Broken Love Story (Love 3)
Page 36
It took me an hour and forty-five minutes to make the two-and-a-half hour drive. When I pulled up, the house was black. I didn’t know if she would answer, didn’t know if she was even up still, but I knew deep in my soul that she needed to know someone cared. Someone was going to hold her hand. She answered after one ring and her voice was much the same as it was two hours ago.
“Open the door,” I tell her, and I disconnect. I stand here waiting to see movement. I don’t at first, and then I hear soft footsteps coming down the stairs. The lock clicks on the front door, and ever so slowly, I see her. Her pink pj top goes off the shoulder with matching pants. Her brown eyes puffy from crying.
“What are you doing here?” she asks me, shocked I’m standing here.
“I figured you needed a friend.” I smile at her, and she doesn’t say anything; she just crushes her face into my chest. My arms go around her, the wetness of her tears soaking through my shirt. I pick her up in my arms and walk inside. Sitting on the couch, I cradle her in my arms, rocking her as she cries.

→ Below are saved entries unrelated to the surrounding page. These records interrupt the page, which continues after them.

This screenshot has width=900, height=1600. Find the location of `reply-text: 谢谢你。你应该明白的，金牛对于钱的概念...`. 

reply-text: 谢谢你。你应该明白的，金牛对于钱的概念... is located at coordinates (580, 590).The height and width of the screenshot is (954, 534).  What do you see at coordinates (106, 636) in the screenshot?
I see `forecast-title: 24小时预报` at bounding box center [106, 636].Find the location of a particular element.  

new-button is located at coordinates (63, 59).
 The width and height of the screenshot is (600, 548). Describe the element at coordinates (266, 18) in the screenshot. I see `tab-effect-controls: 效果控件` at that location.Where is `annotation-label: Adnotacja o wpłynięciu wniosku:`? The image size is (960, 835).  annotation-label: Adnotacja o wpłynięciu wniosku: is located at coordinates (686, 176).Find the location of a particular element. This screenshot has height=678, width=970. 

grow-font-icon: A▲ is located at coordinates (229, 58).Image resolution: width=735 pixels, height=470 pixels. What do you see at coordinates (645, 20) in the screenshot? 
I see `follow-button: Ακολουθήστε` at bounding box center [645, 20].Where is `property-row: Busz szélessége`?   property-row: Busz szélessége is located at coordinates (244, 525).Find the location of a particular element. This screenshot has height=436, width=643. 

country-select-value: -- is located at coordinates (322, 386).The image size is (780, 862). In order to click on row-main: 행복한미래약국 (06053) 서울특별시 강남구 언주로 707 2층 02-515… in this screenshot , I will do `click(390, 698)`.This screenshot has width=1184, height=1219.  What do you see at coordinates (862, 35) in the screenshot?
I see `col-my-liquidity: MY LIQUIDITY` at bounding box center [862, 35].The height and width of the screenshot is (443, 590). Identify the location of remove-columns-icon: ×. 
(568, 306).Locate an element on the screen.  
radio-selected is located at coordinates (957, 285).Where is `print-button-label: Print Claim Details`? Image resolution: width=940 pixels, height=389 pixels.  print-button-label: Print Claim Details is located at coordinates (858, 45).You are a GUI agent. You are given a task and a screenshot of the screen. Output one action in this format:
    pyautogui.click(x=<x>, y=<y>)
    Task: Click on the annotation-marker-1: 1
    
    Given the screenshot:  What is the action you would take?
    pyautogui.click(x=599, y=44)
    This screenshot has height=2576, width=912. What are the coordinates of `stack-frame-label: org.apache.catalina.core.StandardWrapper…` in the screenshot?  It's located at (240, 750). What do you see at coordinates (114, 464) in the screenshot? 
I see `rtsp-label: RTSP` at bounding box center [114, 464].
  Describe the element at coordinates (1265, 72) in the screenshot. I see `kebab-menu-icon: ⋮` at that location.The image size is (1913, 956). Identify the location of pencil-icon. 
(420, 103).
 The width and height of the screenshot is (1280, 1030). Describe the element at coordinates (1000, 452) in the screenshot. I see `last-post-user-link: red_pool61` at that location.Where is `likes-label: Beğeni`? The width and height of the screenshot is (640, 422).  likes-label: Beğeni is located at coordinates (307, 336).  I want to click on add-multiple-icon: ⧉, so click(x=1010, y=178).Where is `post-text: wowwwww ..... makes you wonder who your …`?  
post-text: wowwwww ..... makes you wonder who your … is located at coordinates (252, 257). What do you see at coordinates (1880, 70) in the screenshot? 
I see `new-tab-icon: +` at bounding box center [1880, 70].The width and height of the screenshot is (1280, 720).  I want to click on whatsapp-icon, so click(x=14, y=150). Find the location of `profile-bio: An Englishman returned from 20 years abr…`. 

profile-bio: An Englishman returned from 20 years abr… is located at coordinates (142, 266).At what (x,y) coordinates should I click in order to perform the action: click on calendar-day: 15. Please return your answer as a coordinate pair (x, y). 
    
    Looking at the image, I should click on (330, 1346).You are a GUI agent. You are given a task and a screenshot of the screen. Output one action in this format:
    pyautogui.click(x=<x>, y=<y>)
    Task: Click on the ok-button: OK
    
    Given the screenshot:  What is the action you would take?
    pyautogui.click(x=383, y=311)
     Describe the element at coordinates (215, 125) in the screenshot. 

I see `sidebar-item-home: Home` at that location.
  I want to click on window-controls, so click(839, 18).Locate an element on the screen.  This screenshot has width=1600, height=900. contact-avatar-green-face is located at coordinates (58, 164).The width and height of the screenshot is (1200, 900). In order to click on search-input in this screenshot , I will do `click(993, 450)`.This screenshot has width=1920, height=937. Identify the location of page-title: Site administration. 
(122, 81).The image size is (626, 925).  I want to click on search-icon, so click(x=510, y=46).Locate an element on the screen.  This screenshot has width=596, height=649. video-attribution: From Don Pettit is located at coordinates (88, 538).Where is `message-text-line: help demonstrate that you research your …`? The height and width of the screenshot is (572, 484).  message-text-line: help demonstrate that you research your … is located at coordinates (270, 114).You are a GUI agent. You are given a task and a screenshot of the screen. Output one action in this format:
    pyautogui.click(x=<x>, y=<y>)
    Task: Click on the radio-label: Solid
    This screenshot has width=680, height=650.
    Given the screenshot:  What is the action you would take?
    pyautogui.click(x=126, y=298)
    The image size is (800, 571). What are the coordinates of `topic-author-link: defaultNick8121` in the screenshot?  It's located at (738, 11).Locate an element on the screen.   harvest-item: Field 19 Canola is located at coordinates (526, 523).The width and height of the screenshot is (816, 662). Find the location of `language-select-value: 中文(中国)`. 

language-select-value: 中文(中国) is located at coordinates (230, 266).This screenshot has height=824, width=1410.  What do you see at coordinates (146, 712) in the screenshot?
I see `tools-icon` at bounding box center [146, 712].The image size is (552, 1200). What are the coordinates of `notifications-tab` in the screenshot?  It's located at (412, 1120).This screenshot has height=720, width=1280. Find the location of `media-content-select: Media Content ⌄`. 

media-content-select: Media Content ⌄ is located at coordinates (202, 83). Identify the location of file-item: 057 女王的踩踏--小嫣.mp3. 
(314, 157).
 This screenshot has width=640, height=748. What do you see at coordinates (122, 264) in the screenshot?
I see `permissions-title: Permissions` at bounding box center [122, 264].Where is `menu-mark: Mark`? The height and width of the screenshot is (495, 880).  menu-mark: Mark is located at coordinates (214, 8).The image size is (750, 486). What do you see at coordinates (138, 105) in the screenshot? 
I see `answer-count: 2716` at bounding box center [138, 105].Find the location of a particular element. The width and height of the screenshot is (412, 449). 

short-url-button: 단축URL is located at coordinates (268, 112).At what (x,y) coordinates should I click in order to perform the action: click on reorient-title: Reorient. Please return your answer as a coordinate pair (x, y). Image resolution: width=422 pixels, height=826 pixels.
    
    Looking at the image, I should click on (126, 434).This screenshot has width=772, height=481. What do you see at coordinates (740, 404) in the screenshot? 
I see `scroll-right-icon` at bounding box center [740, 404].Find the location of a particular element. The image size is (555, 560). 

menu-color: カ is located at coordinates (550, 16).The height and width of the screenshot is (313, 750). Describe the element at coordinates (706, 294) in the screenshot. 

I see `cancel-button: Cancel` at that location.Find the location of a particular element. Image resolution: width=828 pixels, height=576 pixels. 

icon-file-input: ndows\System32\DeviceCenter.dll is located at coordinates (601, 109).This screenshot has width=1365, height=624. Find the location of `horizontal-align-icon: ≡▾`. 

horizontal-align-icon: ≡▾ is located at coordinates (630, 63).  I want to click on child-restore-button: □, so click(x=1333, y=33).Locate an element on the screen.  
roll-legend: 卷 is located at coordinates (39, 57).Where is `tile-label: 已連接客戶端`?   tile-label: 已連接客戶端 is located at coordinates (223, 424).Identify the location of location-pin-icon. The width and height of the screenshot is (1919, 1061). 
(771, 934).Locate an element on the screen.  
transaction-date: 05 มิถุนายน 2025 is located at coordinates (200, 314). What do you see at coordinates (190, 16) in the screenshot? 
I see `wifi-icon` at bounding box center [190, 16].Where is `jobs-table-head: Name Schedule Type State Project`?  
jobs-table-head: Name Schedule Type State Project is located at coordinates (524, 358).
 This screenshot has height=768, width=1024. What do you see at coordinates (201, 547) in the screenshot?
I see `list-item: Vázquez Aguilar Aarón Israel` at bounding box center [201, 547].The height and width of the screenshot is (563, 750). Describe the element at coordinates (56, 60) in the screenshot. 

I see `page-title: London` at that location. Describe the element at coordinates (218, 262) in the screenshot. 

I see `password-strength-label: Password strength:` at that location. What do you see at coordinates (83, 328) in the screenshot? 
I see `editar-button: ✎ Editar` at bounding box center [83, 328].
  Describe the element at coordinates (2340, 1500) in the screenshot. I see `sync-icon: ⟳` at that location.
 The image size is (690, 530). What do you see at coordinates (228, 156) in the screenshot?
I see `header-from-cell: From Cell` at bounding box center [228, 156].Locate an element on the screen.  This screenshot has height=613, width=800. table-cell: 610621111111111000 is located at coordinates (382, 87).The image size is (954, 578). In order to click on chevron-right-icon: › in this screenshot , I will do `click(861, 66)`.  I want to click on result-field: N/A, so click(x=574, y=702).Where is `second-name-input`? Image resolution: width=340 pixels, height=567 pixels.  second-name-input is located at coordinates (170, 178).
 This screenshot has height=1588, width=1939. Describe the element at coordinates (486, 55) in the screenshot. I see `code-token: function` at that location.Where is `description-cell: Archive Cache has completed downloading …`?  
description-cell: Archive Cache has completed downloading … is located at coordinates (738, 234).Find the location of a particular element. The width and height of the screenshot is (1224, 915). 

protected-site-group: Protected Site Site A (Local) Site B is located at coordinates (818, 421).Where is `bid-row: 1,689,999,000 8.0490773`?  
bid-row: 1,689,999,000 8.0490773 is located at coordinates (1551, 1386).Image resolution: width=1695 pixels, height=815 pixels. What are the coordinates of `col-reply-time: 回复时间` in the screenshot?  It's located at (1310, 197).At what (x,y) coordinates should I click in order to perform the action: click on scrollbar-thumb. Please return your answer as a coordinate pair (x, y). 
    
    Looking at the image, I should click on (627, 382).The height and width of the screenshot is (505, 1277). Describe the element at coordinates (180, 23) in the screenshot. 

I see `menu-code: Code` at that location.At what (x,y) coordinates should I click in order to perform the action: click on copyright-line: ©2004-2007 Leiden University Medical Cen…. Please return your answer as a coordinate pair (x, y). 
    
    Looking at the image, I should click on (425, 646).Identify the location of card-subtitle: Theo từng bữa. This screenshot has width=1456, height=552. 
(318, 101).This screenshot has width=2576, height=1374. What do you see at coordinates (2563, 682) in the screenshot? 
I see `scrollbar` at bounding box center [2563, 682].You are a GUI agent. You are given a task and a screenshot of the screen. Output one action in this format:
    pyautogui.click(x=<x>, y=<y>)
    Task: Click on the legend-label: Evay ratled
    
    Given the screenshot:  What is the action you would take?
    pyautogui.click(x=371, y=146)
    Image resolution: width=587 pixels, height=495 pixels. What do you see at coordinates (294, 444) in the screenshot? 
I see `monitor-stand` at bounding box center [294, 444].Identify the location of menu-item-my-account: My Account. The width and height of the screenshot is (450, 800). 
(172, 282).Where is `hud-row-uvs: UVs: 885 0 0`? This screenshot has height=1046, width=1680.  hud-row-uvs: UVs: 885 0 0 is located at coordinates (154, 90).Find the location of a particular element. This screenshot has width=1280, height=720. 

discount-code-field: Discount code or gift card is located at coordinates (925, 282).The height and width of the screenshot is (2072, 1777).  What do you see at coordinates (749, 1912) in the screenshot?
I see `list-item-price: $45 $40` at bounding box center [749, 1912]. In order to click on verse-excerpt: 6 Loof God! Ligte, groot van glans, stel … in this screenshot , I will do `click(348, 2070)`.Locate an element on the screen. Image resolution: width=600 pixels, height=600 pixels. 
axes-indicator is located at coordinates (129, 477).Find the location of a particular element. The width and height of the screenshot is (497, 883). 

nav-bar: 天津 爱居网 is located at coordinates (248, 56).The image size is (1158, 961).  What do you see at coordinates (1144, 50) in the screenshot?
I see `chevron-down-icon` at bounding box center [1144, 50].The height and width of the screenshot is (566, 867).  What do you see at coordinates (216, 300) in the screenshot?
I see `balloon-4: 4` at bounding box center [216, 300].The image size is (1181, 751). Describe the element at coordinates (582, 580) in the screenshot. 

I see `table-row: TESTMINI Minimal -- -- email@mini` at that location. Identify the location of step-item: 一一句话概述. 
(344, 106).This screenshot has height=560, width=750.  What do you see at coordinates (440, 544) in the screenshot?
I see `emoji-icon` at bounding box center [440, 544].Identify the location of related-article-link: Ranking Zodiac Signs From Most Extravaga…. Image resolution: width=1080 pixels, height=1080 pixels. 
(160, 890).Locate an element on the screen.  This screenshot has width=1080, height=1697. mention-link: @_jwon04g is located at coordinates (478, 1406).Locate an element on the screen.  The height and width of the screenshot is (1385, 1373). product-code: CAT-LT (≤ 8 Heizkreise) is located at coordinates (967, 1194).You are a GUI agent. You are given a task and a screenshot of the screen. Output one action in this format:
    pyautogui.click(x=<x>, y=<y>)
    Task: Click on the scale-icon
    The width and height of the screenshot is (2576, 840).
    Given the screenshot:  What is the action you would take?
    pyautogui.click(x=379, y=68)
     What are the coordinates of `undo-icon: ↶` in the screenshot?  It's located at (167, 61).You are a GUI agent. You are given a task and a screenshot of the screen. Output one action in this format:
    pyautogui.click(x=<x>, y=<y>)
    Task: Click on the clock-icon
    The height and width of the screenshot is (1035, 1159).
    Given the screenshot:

“I gave him everything,” she says, grabbing my shirt in her tiny hand. “I gave up everything for him,” she says quietly so as not to wake the girls. “My dream job,” she says as her sobs soften and her breathing hiccups. “I was a social worker,” she says with her head tucked into the crook of my neck. “I was going to make a difference, even if only to one child. I was going to do my best to make a difference.” I’m so tempted to kiss her head, so tempted, but I don’t. I just listen to her. “But then I got pregnant with Lizzie. I was so happy, and I didn’t think I could be any more in love with another person in my life. The moment they placed her on my chest was overwhelming; it was everything. Eric was the one to tell me perhaps I should stay home. It would be better for her, so I did it. I left my job, but I got to spend every single day with my girl. Then Daisy came, and it was an overabundance of love. My heart grew tenfold, and I thought I was on top of the world. I thought it just doesn’t get better than this. And then to be told that I just wasn’t that up to par for him.” She stands. “That I was just okay, but Hailey was the one who completed him.” She lifts her head to look at me, and I want to hold her face in my hand and wipe away the tears. I want to bring her lips to mine, but I know I can’t. “I gave him two beautiful girls,” she tells me. “They are so beautiful.”
“They are,” I agree with her. “Just like their mom.”
“How didn’t I know?” she asks. She’s looking at me like I have all the answers in the world, but I don’t.
“You trusted him and believed in him. This isn’t on you,” I tell her, my hands itching to touch her.
“I believed him. I believed that he was just as fucking complete as I was. Boy, was I wrong.” She shakes her head, standing in the middle of the huge room. I finally see her with the moonlight streaming in, and her face is fuller. It isn’t sunken in. Her eyes, even though she has been crying, are different.
“When was the last time you looked in the mirror?” I ask her, the question surprising her.
She opens her hands in front of her. “I have no idea.”
“Well, I suggest you do,” I tell her, standing up. “I saw you less than a month ago, and you’ve changed.” She looks at me, not understanding, so I grab her hand in mine. Our fingers fit almost perfectly. I push aside the feeling of her hand in mine and bring her to the kitchen with its sunny paint. I turn on the light and look around. “It was dead before,” I tell her. “The walls were white and dead, and now it’s sunny and full of life.” I release her hand and turn around. “This is your sunshine; you did this, and you did it for your girls.” I take a picture of the three of them with yellow paint on their hands off the fridge. “Look at the girls. You did that, not Eric.” I don’t stop there. I grab her hand and lead her back into the living room. “This,” I tell her, “you’re living, you’re doing what he isn’t. You’re fucking living, and you’re doing it, telling him to fuck off. You’re doing it for your girls; don’t let him win that. Not again.”